Po dyskusji o rozbudowie Wyszogrodzkiej na odcinku do granic miasta w stronę Warszawy przyszedł czas na kwestie związane ze szkolnictwem wyższym. O konieczności wypełnienia luki między kreatywnością a innowacyjnością mówił prof. dr hab. inż. Janusz Zieliński z płockiej filii Politechniki Warszawskiej. - Pomiędzy tymi dwoma biegunami trzeba stworzyć takie warunki, aby maksymalnie spełniać wymogi pracodawców - przemawiał. - Sądzę, że na Politechnice Warszawskiej świetnie się to udaje. Realizujemy pięć kierunków technicznych, wszystkie na pierwszym lub drugim miejscu w rankingach, a ekonomia wyprzedza w nich Uniwersytet Wrocławski czy Szczeciński. Za chwilę będziemy obchodzić półwiecze, na wiosnę 2016 roku. Kończymy budowę laboratorium energii odnawialnej, które będzie jedyne w Polsce. Realizujemy je dzięki środkom unijnym. Skala wsparcia finansowego jest jedną z najwyższych w naszym rejonie – po czym poprosił, aby utrzymać je na identycznym poziomie.
Prorektor ds. studenckich i ogólnych Daniel Korzan ze Szkoły Wyższej im. Pawła Włodkowica przemawiał w imieniu Pawła Kruszewskiego. - Najmocniej liczą się studenci, parlament i samorząd, którzy wspólnymi siłami podejmują różnorodne działania na rzecz naszej społeczności. Staramy się funkcjonować w koegzystencji z miastem.
Radna Kulpa upomniała się o sprawę Biblioteki im. Zielińskich, a konkretnie o brakujące środki potrzebne do jej funkcjonowania. - Dziękuję za tak szybkie zwołanie spotkania w październiku - o które sama prosiła w trakcie ostatniej sesji. - Chociaż to skończyło się na niczym – i poprosiła prezydenta o przedstawienie propozycji w kontekście miejskiego budżetu na kolejny rok.
O kwoty na szkolnictwo wyższe upomniał się radny Marek Krysztofiak.
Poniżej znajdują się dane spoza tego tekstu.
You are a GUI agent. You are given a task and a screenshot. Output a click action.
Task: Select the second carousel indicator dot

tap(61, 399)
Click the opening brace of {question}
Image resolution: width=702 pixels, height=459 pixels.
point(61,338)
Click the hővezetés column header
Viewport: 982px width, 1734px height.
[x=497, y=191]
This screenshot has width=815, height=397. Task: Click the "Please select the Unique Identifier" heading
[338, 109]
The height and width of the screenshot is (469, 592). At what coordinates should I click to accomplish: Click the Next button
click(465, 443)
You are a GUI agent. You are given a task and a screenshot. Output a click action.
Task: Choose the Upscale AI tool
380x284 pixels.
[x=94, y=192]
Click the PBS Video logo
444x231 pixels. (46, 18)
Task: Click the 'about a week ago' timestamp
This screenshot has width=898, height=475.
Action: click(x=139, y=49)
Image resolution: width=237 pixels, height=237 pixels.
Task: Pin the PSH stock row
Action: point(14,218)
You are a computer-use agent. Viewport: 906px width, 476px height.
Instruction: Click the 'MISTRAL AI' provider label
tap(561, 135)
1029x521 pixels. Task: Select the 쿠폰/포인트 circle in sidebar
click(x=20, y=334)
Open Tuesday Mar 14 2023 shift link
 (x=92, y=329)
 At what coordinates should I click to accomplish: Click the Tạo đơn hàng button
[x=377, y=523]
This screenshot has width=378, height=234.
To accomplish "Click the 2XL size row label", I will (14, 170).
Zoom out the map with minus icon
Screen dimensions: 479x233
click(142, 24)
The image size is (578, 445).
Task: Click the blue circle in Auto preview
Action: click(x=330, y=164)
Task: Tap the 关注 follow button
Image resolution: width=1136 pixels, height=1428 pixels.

Obawiał się, że te mogą być niższe niż ostatnio.
Prezydent przyznał, że środki na szkolnictwo wyższe to wypadkowa możliwości budżetu i zgłaszanych potrzeb. - Niektóre miasta robią to tylko symbolicznie, przekazując 100-150 tys. zł, u nas to ok. 500 tys. zł - wskazywał. Niestety już nie ustosunkował się do poruszonej wcześniej sprawy Biblioteki im .Zielińskich.
Jaroszewski podsumował ten punkt obrad: - Trudno wyobrazić sobie Płock bez uczelni wyższych. Pomoc powinna być udzielana na miarę możliwości miasta.
Radni przyjęli punkt jednogłośnie przy 25 głosach na „tak”.